NBC Sports has elevated Molly Solomon to oversee National Hockey League broadcast operations, ending a seven-year structure where NHL production reported directly to President of Production Sam Flood. Solomon, who runs NBC Olympics, now controls game rundowns, talent booking, and digital integration for the league's remaining broadcast windows.
The change follows NBC's $2.8 billion rights renewal through 2028, which shifted roughly 40% of games from linear NBC Sports Network to Peacock. Solomon's Olympics unit built the streaming infrastructure that now determines how most NHL content reaches viewers—pre-game shows produced for mobile aspect ratios, in-game betting overlays engineered for second-screen behavior, post-game highlights packaged for algorithmic distribution. That work becomes the NHL template.
Flood retains final authority over Sunday Night Football and marquee properties, but ceding NHL control signals where NBC thinks growth lives. The league delivers 400,000 to 600,000 viewers per national telecast on linear—roughly half what NBC Sports Network averaged in 2017. Peacock's NHL numbers remain undisclosed, though NBC told advertisers in May that streaming hockey viewers spend 18 minutes longer per session than linear audiences, a retention figure that changes how inventory gets sold. Solomon's promotion means production decisions now optimize for that 18-minute window, not the two-hour linear broadcast.
The immediate effect appears in February. NBC controls 28 exclusive games this season, up from 18 last year, and Solomon's team is testing a parallel production model: one feed for Peacock with dynamic odds integration and alternate audio, a second for linear NBC with traditional presentation. The Olympics unit ran similar experiments during Beijing 2022, where Peacock streams included athlete biometrics and real-time event context that never appeared on broadcast. Applying that structure to a 82-game season requires different staffing—more producers comfortable with API-driven graphics, fewer veterans trained on three-camera setups.
Sponsor implications follow quickly. The NHL's national ad inventory lives in a space where brands pay linear CPMs but increasingly buy against streaming guarantees. Solomon's Olympics deals featured bifurcated pricing: one rate for broadcast impressions, another for streaming engagement minutes, with makegoods tied to viewer actions rather than raw eyeballs. Extending that model to hockey gives sponsors clarity on what they're actually purchasing, but it also surfaces how few linear viewers remain. A brand paying $85,000 per :30 on NBC for a January Rangers-Bruins game now sees exactly how many of those impressions came from someone who watched the full period versus someone who left at first commercial.
The coordination layer matters more than the title. Solomon now sits in planning calls with NHL Chief Business Officer Keith Wachtel, where league priorities—gambling partnerships, international expansion, younger demographics—get translated into production mandates. Her Olympics background means comfort with federation politics; hockey's version involves navigating team broadcast rights, regional sports network blackouts, and the league's own streaming ambitions through ESPN+. NBC's arrangement gives it exclusivity only for its 28 games; the league otherwise controls digital rights and can build competing products. Solomon's job includes ensuring NBC's Peacock experience remains differentiated enough that the league doesn't reclaim those windows in 2028.

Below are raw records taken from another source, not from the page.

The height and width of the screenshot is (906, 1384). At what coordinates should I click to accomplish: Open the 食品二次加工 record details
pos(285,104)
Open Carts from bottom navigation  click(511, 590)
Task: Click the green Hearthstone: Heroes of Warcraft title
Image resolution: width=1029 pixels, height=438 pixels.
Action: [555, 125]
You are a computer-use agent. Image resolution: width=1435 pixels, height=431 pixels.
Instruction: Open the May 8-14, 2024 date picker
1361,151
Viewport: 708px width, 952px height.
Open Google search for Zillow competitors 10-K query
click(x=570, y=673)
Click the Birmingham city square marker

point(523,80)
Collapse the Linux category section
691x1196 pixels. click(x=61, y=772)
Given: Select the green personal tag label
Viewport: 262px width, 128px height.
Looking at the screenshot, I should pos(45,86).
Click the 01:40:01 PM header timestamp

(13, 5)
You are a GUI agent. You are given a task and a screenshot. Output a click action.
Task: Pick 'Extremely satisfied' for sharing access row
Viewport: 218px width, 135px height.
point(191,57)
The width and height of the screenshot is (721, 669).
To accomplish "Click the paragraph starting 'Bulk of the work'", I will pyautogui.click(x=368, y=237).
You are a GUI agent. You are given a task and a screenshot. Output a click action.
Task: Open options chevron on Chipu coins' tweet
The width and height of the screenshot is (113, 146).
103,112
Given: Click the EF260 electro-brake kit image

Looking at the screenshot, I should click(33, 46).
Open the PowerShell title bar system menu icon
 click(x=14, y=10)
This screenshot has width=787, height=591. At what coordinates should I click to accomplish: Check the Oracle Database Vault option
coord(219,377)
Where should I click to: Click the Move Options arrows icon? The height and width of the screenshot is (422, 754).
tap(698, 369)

What to watch: NBC typically finalizes broadcast crews by late December. Solomon's hire suggests changes beyond the usual retirement churn. The network has quietly auditioned analysts with YouTube followings during preseason games, testing whether digital-native personalities translate to traditional broadcasts or whether Peacock gets its own talent stack. Expect crew announcements in early January, with any gambling-focused alternate feeds revealed closer to All-Star Weekend in early February. The real tell comes in May, when NBC presents 2025-26 ad packages—if hockey inventory gets sold against streaming engagement minutes rather than broadcast ratings, Solomon's mandate becomes explicit.
The move arrives as NBC prepares to lose Big Ten football's best games to Fox and CBS starting 2024. Hockey becomes a larger share of NBC Sports' calendar, which explains why production now reports to someone who built a streaming-first operation rather than someone who spent 30 years perfecting linear broadcasts. Flood isn't sidelined; he's managing the properties where linear still pays. Solomon is managing the properties where it doesn't.
The takeaway
NBC hands NHL production to its streaming architect, signaling where the network expects hockey economics to live through 2028.